British historian (1857–1936)

Sir Charles Harding Firth (16 March 1857 – 19 February 1936) was a British historian. He was one of the founders of the Historical Association in 1906. Esmond de Beer wrote that Firth "knew the men and women of the seventeenth century much as a man knows his friends and acquaintances, not only as characters but also in the whole moral and intellectual world in which they lived."

==Career==
Born in Sheffield, Firth was educated at Clifton College and at Balliol College, Oxford. At university he received the Stanhope prize for an essay on Richard Wellesley, 1st Marquess Wellesley in 1877 and was a member of the exclusive Stubbs Society for high-achieving historians. He became lecturer at Pembroke College in 1887, and fellow of All Souls College in 1901. He was Ford's lecturer in English history in 1900, was elected FBA in 1903 and became Regius Professor of Modern History at Oxford in succession to Frederick York Powell in 1904. Firth's historical work was almost entirely confined to English history during the time of the English Civil War and the Commonwealth; and although he is somewhat overshadowed by S. R. Gardiner, who wrote about the same period, his books were highly regarded.

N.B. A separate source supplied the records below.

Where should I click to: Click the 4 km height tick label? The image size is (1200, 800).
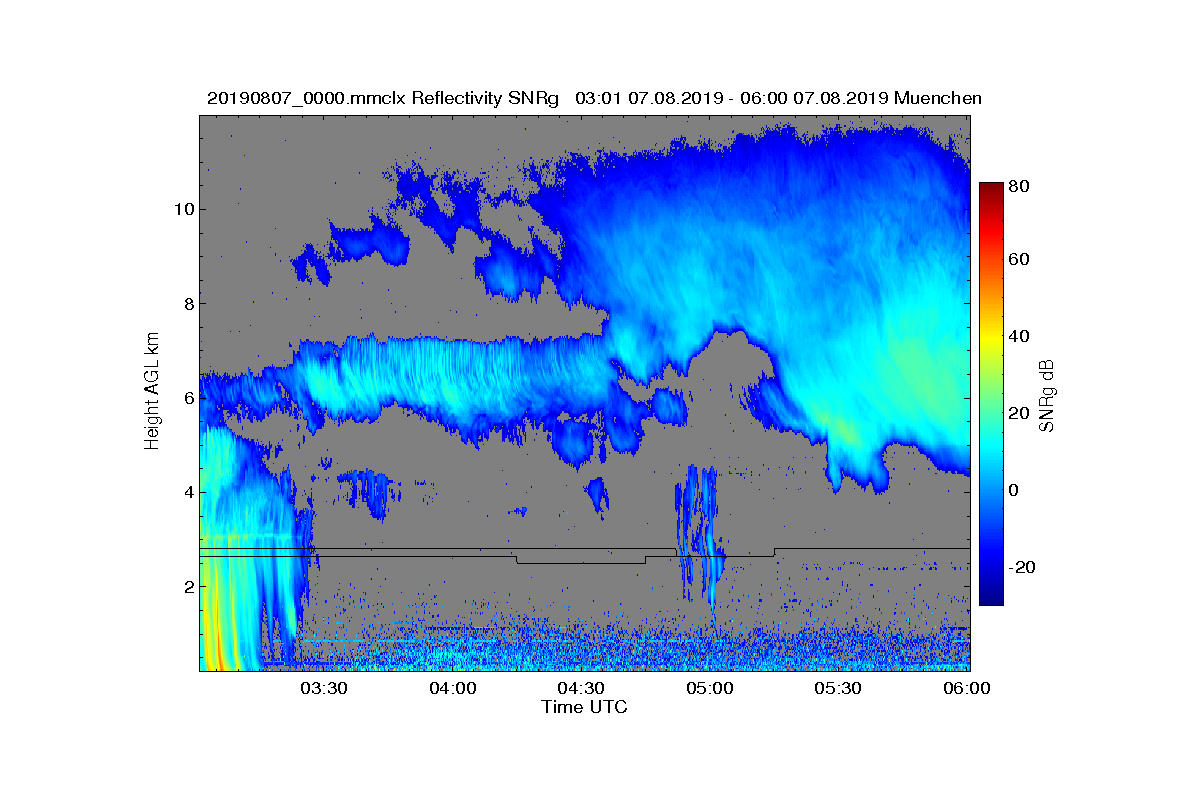click(x=188, y=492)
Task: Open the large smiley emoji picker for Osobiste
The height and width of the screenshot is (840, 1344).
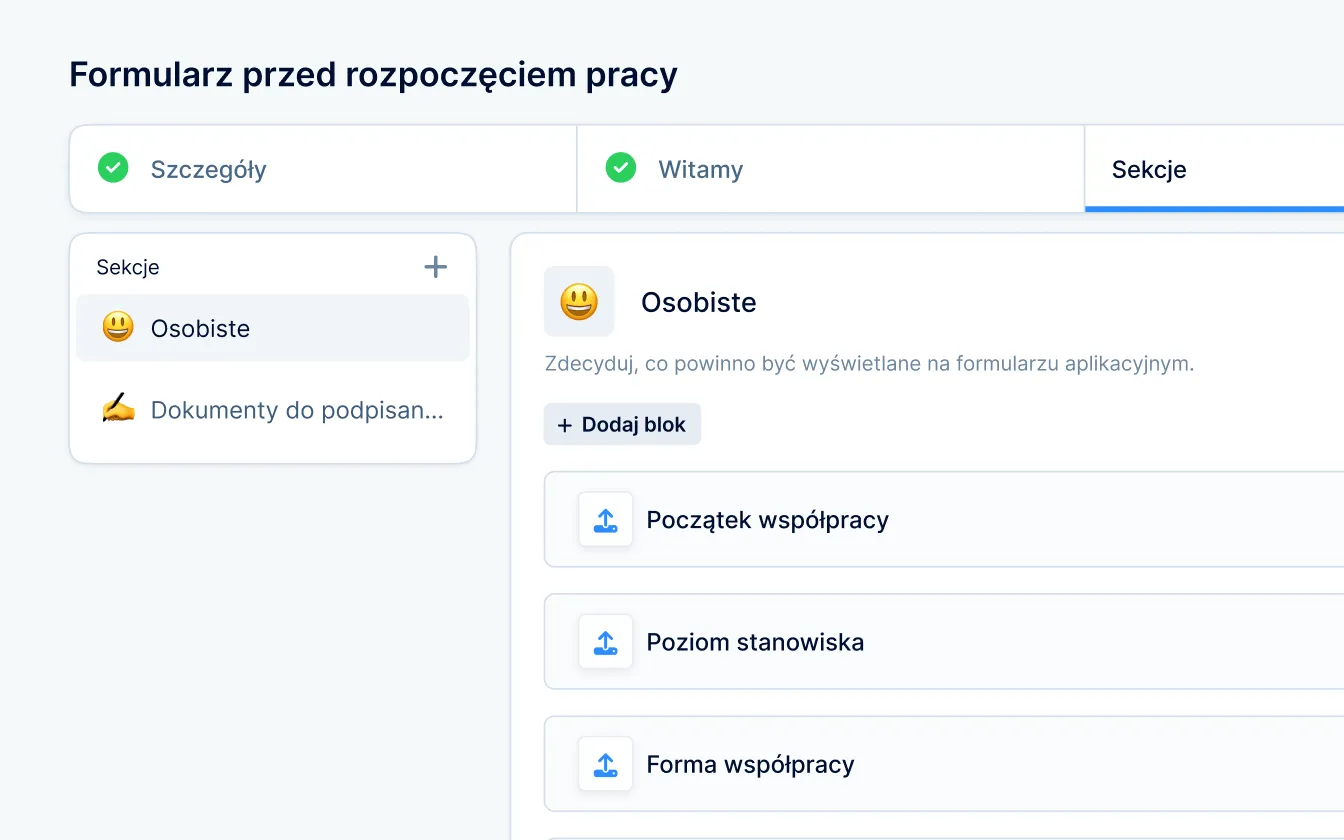Action: point(579,301)
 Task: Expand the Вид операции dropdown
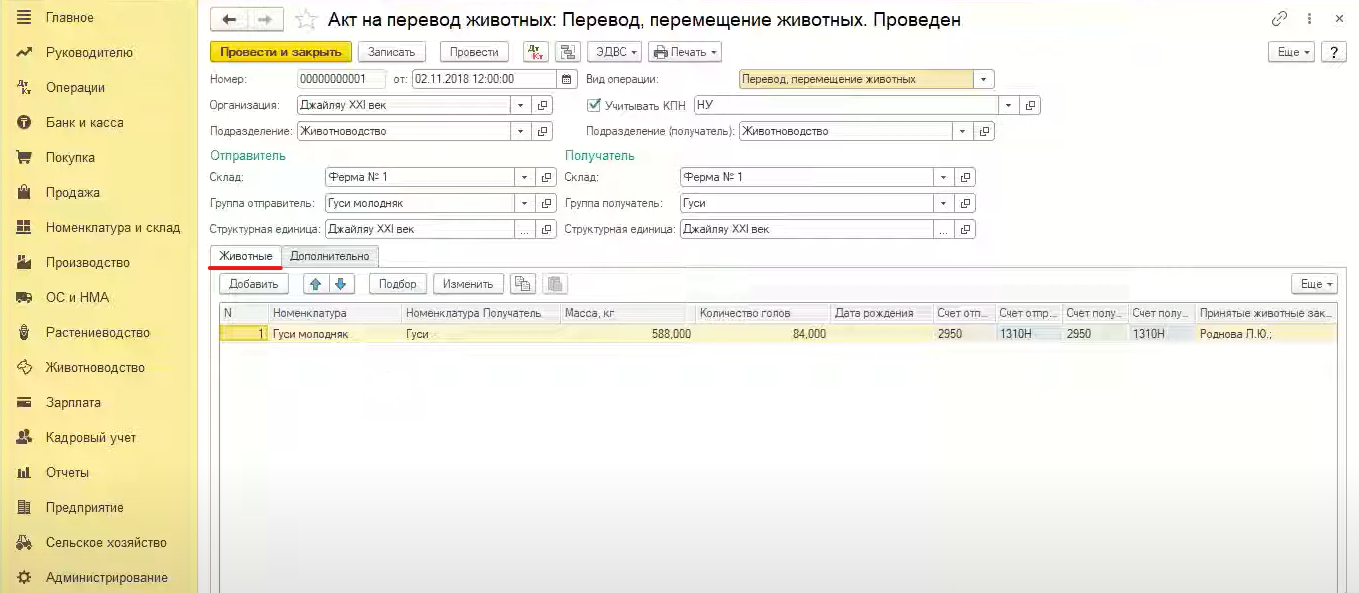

==Teaching vs scholarship==
Firth was a great friend and ally of T. F. Tout, who was professionalising the History undergraduate programme at Manchester University, especially by introducing a key element of individual study of original sources and production of a thesis. Firth's attempts to do likewise at Oxford brought him into bitter conflict with the college fellows, who had little research expertise of their own and saw no reason why their undergraduates should be made to acquire such arcane, even artisan, skills, given their likely careers. They saw Firth as a power-seeker for the university professoriate as against the role of the colleges as proven finishing-schools for the country and empire's future establishment. Firth failed but the twentieth century saw universities go his and Tout's way.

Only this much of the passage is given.